(Rows of pointing data)

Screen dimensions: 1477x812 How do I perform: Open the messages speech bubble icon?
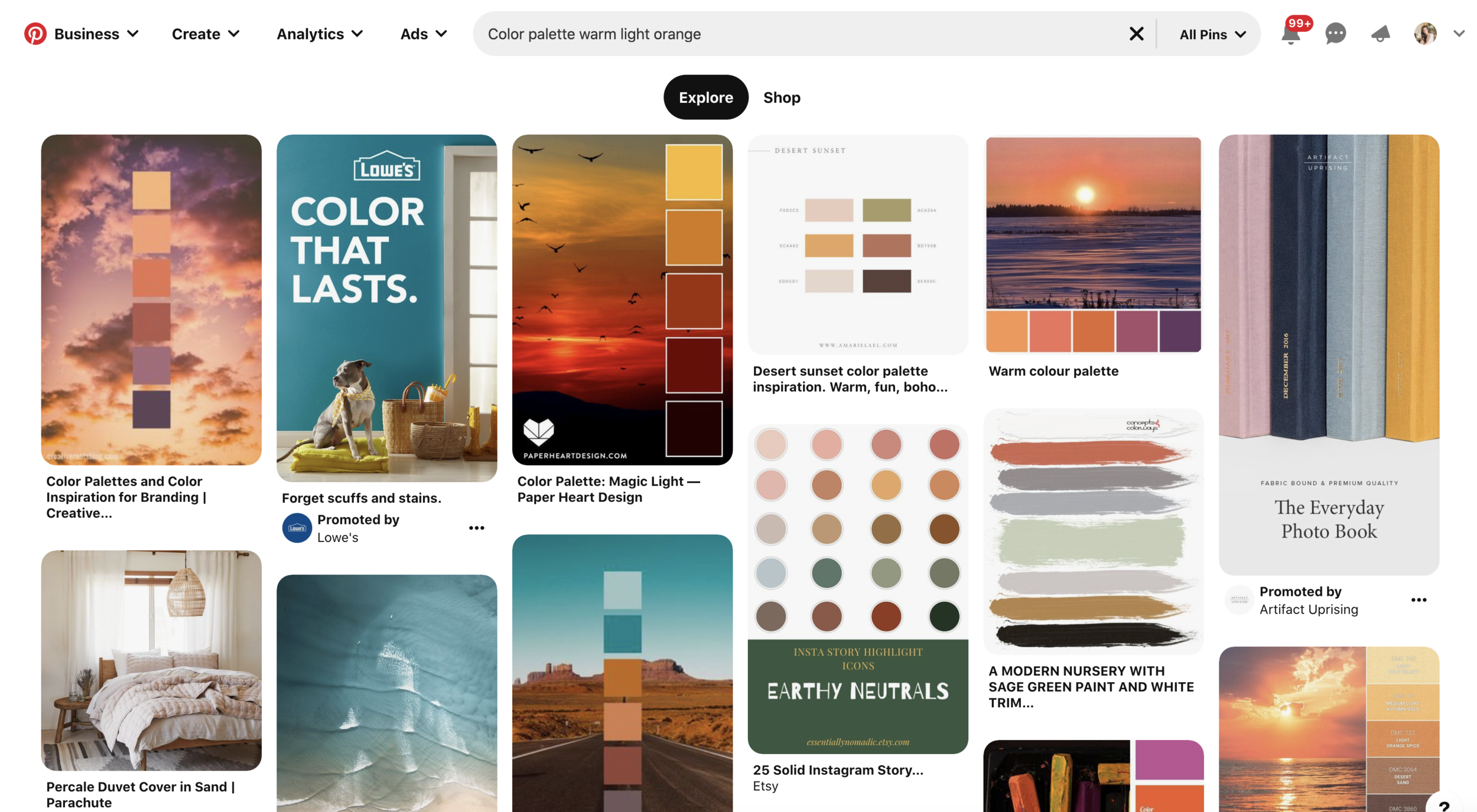click(x=1335, y=34)
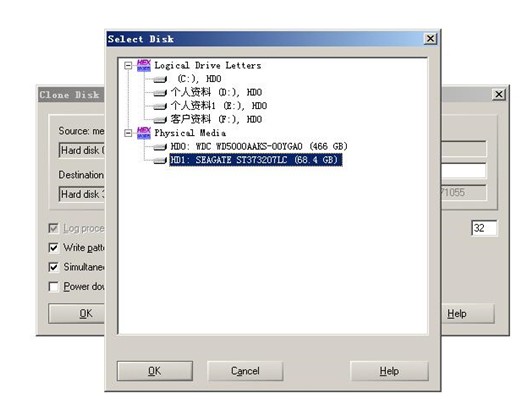The image size is (529, 404).
Task: Click the input field showing 32
Action: pyautogui.click(x=484, y=228)
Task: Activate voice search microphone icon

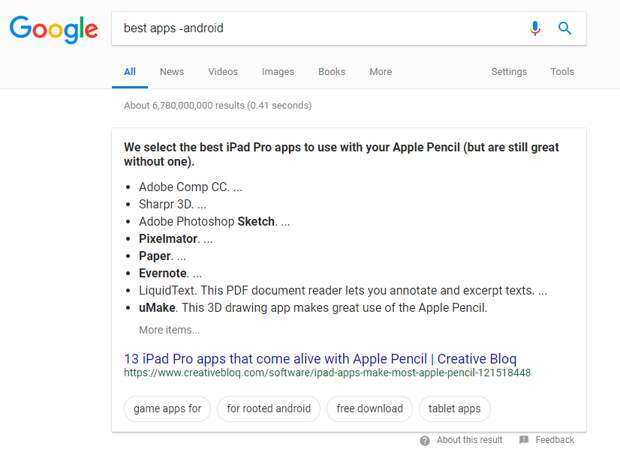Action: pos(535,28)
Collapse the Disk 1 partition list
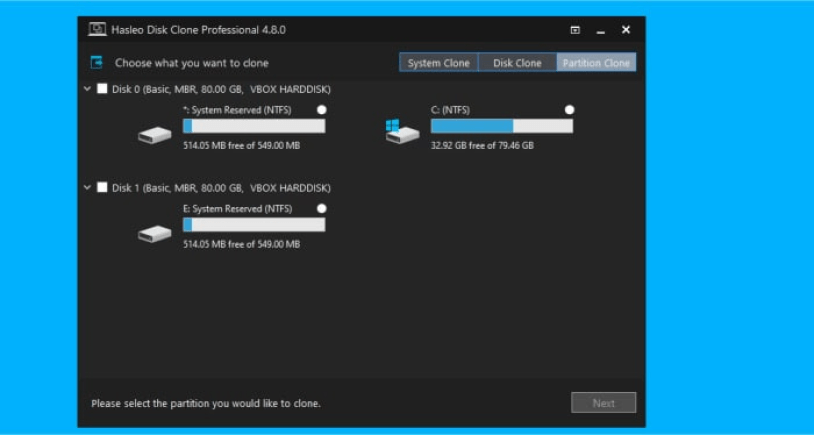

> Aim of the task: Format the listing as a numbered list, starting at the line that contains "Task: Activate voice search microphone icon" and ending at the final line of the listing, both included. Omit blank lines and leave the pictures out.

> Answer for this exercise:
1. Task: Activate voice search microphone icon
2. Action: pos(535,28)
3. Collapse the Disk 1 partition list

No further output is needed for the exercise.